We’ve all gotten used to robots that can clean floors and automate manufacturing. But can they take over the often tricky work of preparing, serving and delivering food?
The answer, from a gaggle of entrepreneurs at the inaugural Articulate Food Robotics Summit in San Francisco earlier this week, was a resounding yes. Robots that can bus tables, toss salads, and bake bread (among other tasks) took center stage at the event, and their creators and the venture capitalists who back them believe they can revolutionize a wide range of food-related businesses. It was the first time that robotics startups mingled with large food chains and other industry players to discuss how robotics can make a difference in everything food-service related, said Michael Wolf, founder of The Spoon food tech blog and the Articulate event.
The most visible robots, to consumers, are likely to be those involving food prep and delivery. For example, Briggo’s robot baristas prepare coffee drinks on demand, typically in corporate environments: They are in use at Dell. You order and customize a drink using Briggo’s smartphone app, then collect it in person.
A Briggo Coffee Haus can prepare about 100 drinks an hour and serve 10 customers at a time, company founder and chief technical officer Chas Studor told the conference. But coffee addicts beware: The device can collect a lot of data about users’ coffee habits. (Coffee lovers can enjoy similar robot barista service at the BBox Cafe in Berkeley, California.)
Sally the salad maker
Also on display at the event: Sally the Robot, a vending machine that dispenses freshly tossed salads on demand. Created by Redwood City, California-based Chowbotics, Sally is already deployed in some 50 locations around the country.
It (she?) features a handsome touchscreen display on which you can either choose a standard salad or create your own from ingredients stored in the refrigerated unit. You can then watch Sally dispense the fixings, toss them with dressing (which you can also customize), and deliver it all to a cardboard bowl, much the way vending machines typically deliver hot beverages.
Food delivery is another area where robots are making inroads. Two companies at Articulate demonstrated very different approaches to delivering groceries and/or takeout orders. Kiwi designs tiny buggy-style electric robots that roll along city sidewalks at about 4 miles per hour and hold a couple of bags of groceries.
Kiwibots are a lot cheaper than drones, and are already fixtures at UC Berkeley, where company founders developed the technology. The customer collects the Kiwibot’s contents by running a smartphone app that successfully scans the QR code on the device.
AutoX, in contrast, is going with full-blown vehicles capable of freeway speeds and able to hold 20 to 30 grocery bags, allowing for multiple deliveries on a single run. Eventually, the company expects these delivery vehicles to be self-driving.
Restaurants may also take advantage of new technology to offload menial work.

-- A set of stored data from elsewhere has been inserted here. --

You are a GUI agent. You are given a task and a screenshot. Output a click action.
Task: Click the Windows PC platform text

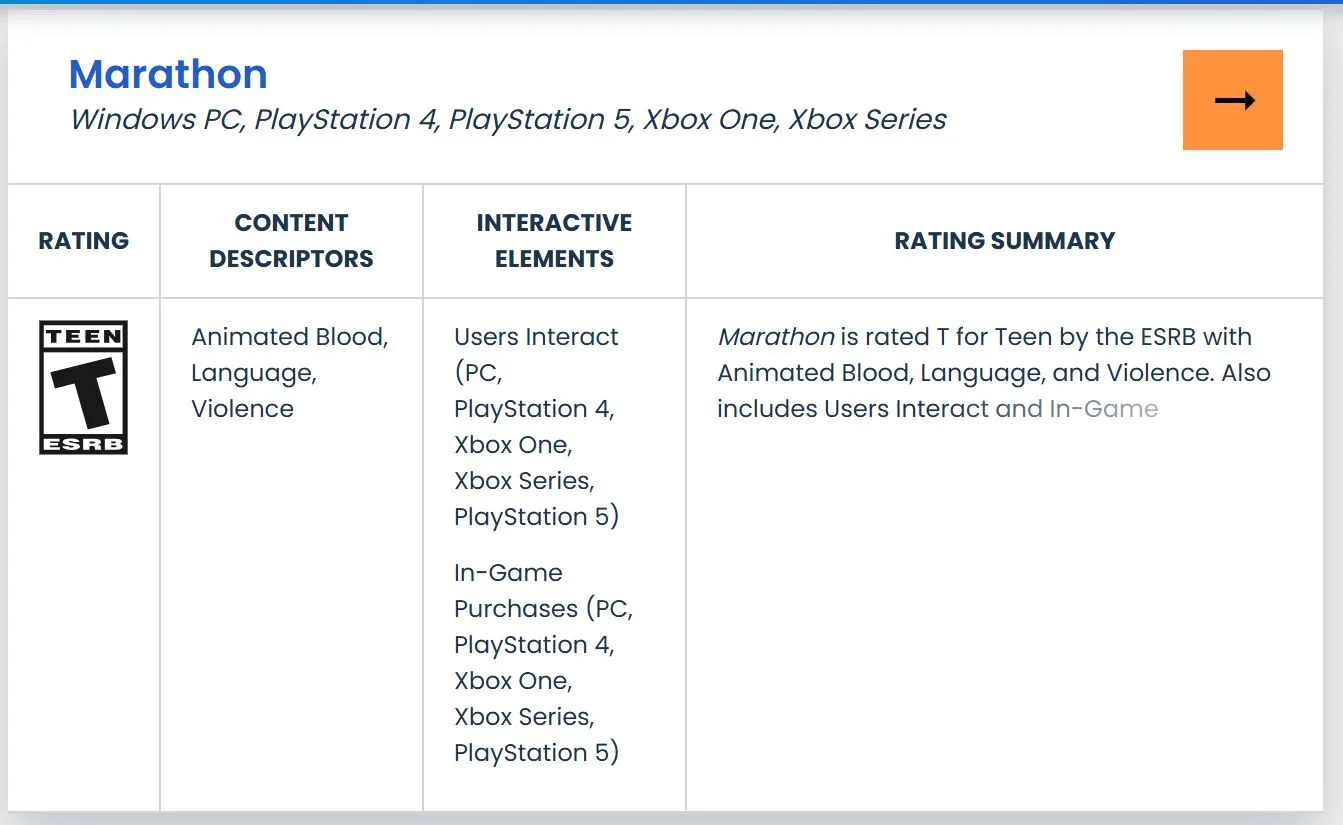click(152, 119)
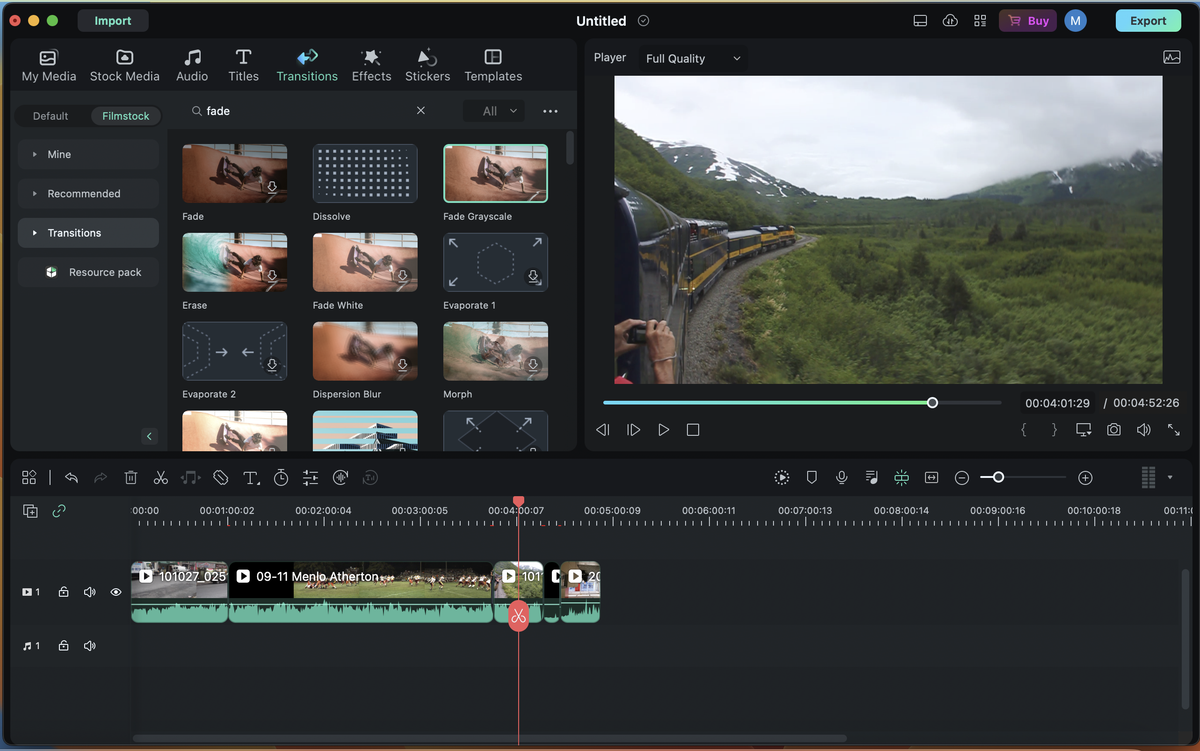
Task: Click the Export button
Action: point(1148,21)
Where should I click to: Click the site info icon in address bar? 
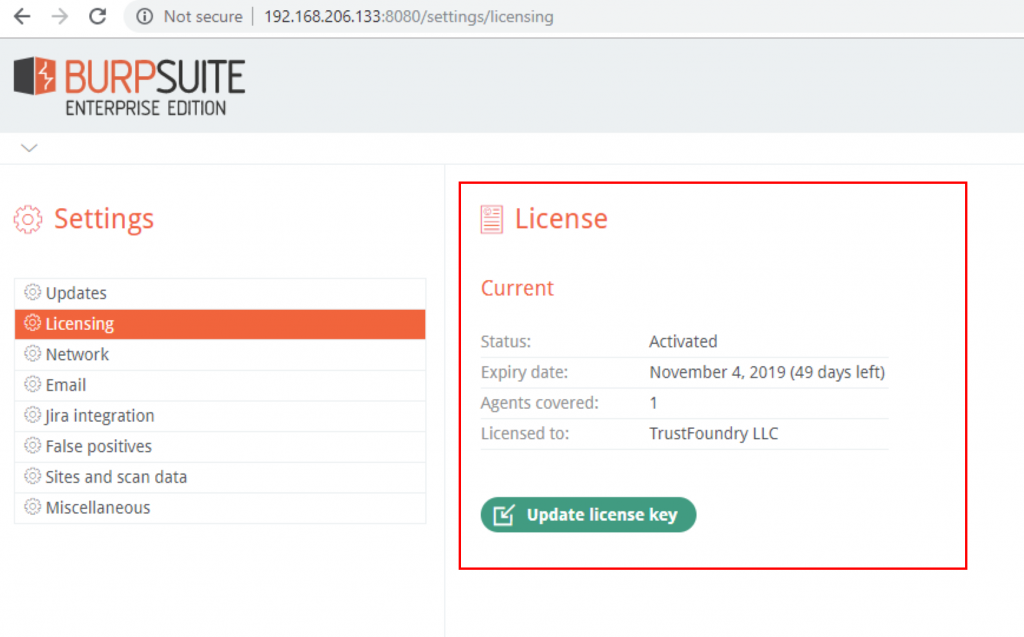146,17
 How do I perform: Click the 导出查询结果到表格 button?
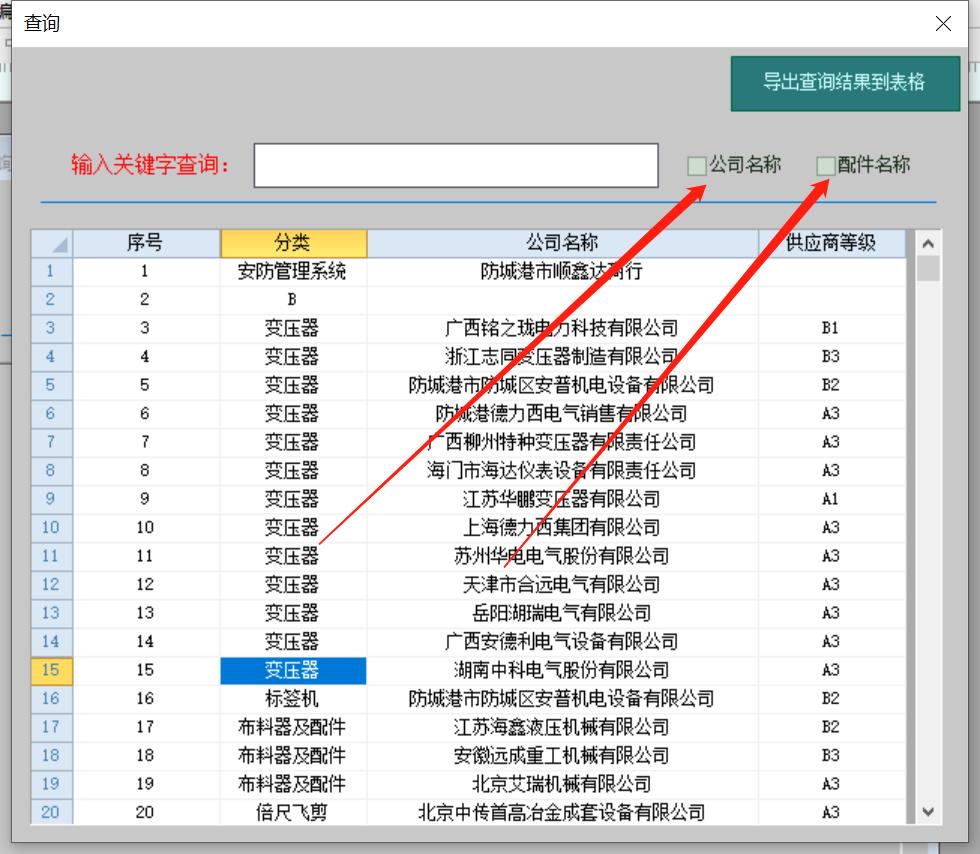(844, 83)
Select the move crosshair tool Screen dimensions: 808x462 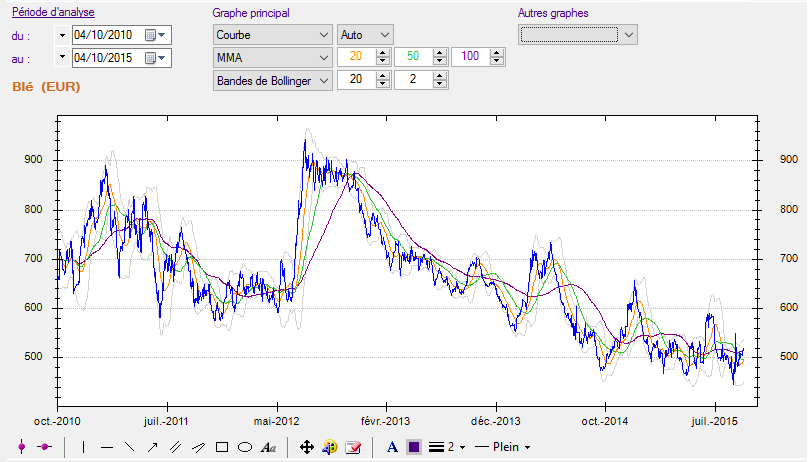(x=307, y=447)
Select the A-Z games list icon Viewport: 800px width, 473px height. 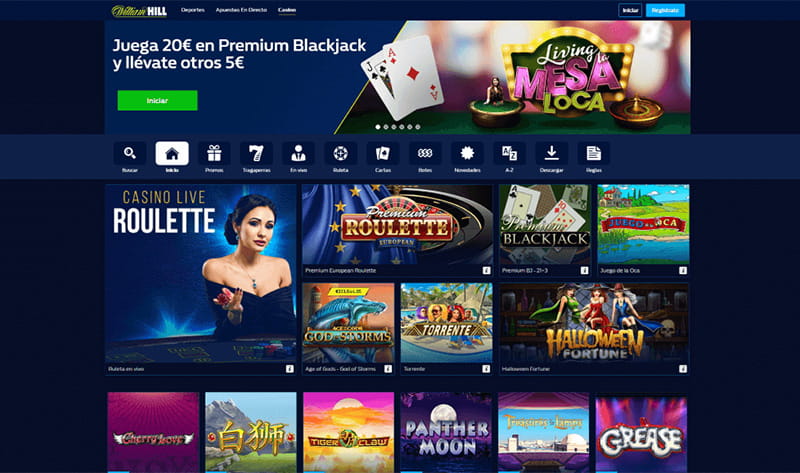(509, 153)
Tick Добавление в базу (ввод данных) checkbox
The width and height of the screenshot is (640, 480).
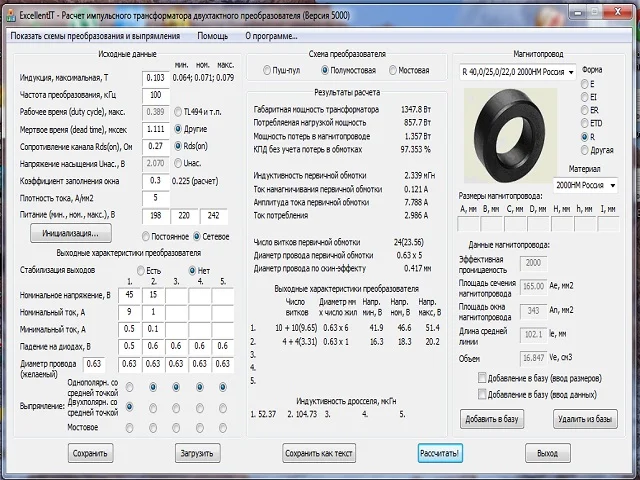[x=484, y=394]
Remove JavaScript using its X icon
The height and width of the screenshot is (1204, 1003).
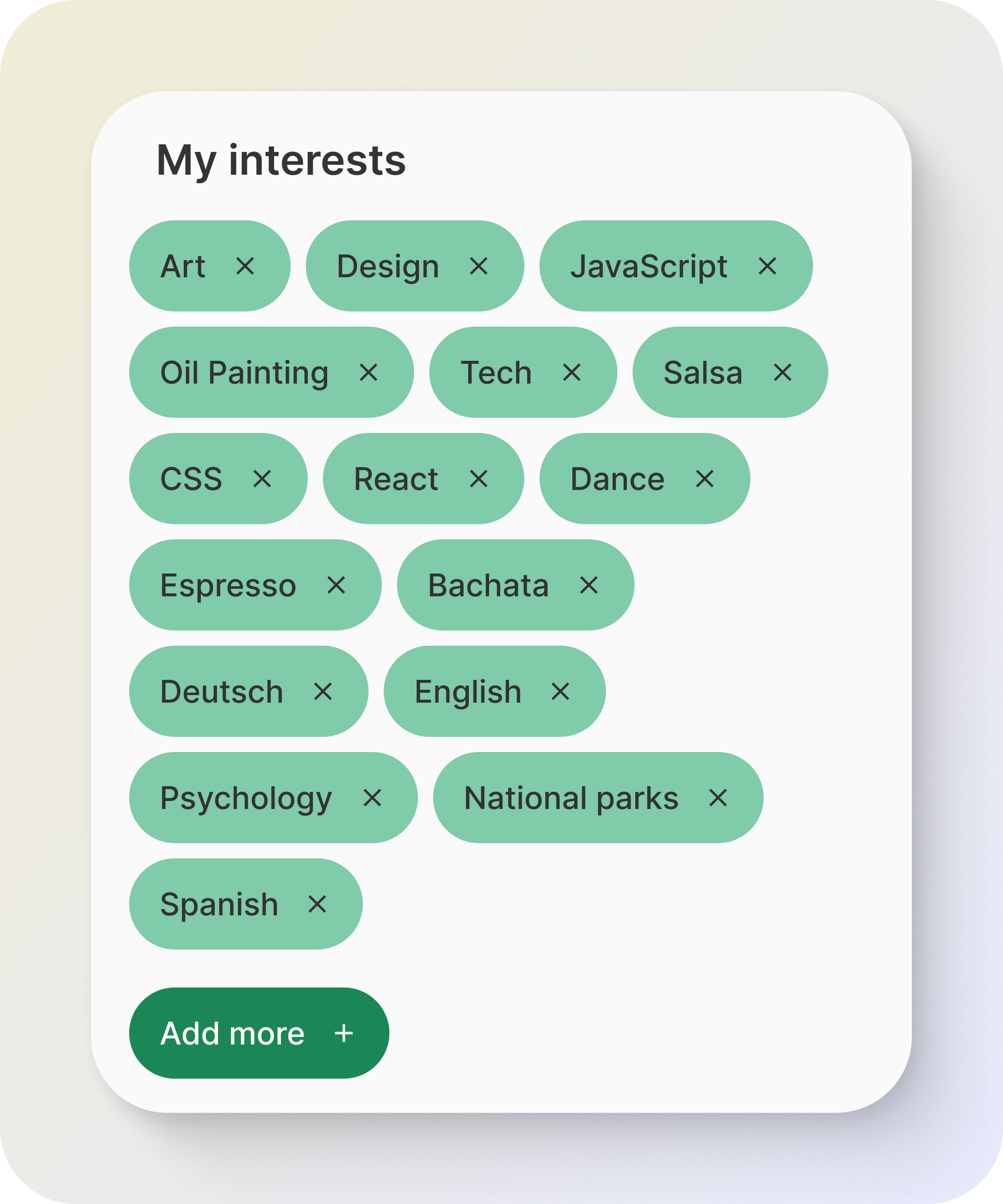coord(766,266)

Redwood City, California-based Bear Robotics, for example, has created a robot named Penny that can serve and bus tables. “Everybody loved to see the robot in the restaurant,” Bear Robotics CEO John Ha said.
Asked whether human waiters resented their robotic co-worker, Ha said they appreciated not having to hoist the heaviest trays.
Asked whether human waiters resented their robotic co-worker, Ha said they appreciated not having to hoist the heaviest trays. They also found that tipping rates rose since the waiters had more time for customer service.
San Carlos, California-based Dishcraft Robotics, meanwhile, is working on back-of-house robots for food prep–robotic arms and the like. (We’ve seen other robot waiters, such as the Ginger created by Nepal’s Paaila Technology.)
Supermarkets are also looking into automation that goes beyond the self-checkout counters already installed in many stores. Albertson’s, for example, has partnered with Waltham, Massachusetts-based Takeoff Technologies to use robots in micro-fulfillment centers that handle online orders.
Following promising trials (including an ongoing one in Walla Walla, Washington), Coeur d’Alene, Idaho-based Wilkinson Baking Company is getting ready to deploy its Breadbot robotic bakers in three or the five top supermarket chains, CEO Randall Wilkinson said.
A large contraption somewhat reminiscent of a Rube Goldberg creation, a Breadbot can produce six loaves of bread an hour, or about 90 a day, using ingredients loaded the night before, Wilksinson said. Customers can pick up a loaf of freshly baked bread and use another machine to slice it to order (thin, medium or thick).
Wilkinson says Breadbots have the potential to bring shoppers who might otherwise purchase all their groceries online back to brick-and-mortar stores to enjoy the scent of baking bread and the ability to customize their slices. “People like to interact with their food,” he said.
So…will we see these robots in restaurants and grocery stores soon? And will they eventually replace humans in the food industry? Not so fast, Wolf said. While robots are being more widely used in test cases, there’s not universal adoption yet. Restaurants might be interested in robotics for rote activities like slicing vegetables or working the fryer, but there will always be a need for humans in the industry.
“In 2019 we could probably be seeing these things scaling more widely,” Wolf told Digital Trends. “We’re certainly not in a place where restaurants can just remove humans. The consensus is we’re not there yet, nor do we want to be.”